# Pig Roast



## wild bill (Apr 20, 2001)

we would like to thank everyone that came to the roast this year and for the kind comments. once again it was a great time with some great people. i just wish we could all get together more often. this year we knew what to expect and we where able to be preparred.it was nice being able to spend more time talking and enjoying ourselves instead of running around. once again. thankyou all for making the 2nd annual pig roast an enjoyment for all.

bill & jodi


----------



## johnhunter (Jun 17, 2000)

Thank you Bill and Jodi for your hard work in hosting this terrific event. Ryan and I really had a great time. Great group of folks.

It's not often in my travels that I get to enjoy the company of so many good guys that share my interests.

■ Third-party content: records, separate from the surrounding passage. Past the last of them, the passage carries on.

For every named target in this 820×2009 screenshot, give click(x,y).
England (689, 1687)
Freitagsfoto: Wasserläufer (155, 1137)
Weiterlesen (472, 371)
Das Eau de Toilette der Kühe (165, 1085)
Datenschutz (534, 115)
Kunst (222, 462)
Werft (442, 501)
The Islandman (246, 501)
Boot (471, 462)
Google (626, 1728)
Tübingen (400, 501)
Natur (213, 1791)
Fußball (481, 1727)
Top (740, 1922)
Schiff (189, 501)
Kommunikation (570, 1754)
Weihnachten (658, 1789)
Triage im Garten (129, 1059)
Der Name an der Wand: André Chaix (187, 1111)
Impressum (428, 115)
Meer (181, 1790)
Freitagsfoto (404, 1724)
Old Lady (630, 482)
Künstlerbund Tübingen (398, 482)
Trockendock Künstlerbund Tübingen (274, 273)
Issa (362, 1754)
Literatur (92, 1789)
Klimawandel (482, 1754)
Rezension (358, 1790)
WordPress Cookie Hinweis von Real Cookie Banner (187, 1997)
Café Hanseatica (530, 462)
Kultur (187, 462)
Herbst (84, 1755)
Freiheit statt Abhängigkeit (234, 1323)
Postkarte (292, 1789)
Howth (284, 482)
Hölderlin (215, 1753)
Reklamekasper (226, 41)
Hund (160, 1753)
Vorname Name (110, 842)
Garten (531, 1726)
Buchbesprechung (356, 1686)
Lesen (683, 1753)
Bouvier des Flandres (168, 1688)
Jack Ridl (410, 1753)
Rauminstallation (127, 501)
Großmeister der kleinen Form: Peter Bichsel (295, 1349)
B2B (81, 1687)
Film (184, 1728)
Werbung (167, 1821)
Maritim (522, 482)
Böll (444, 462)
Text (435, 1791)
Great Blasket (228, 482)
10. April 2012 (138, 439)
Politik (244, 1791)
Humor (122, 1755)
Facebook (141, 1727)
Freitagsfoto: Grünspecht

What a hoot!

And thanks also to Sarge, for arranging the Durand Sportsmans' Assn event. We've got that .22 centered in good now, and it will be strictly headshots on the fox squirrels this year! Super cherry pie too!


----------



## Robert W. McCoy Jr (Jan 18, 2002)

Great meeting new freinds and talking to old ones,

Thanks to Bill and Jodi for putting on such a great party.

Looking forward to next year all ready.

P.B.
Have dog's ready to Travel


----------



## RiverNut (Oct 9, 2001)

thanx Bill n Jodie for the second annual blast... looking forward to the next one already...the whole family had a great time... especially liked looking at those big porcupines in the spotting scope!!!!!  you have done great things with your land and hope you continue to improve it..people could learn alot from you...i'm in for breaking down the pig again next year too... let me know when you want to make that other roaster... thanks again...


see ya soon,
marc,nichole,and t.j.


----------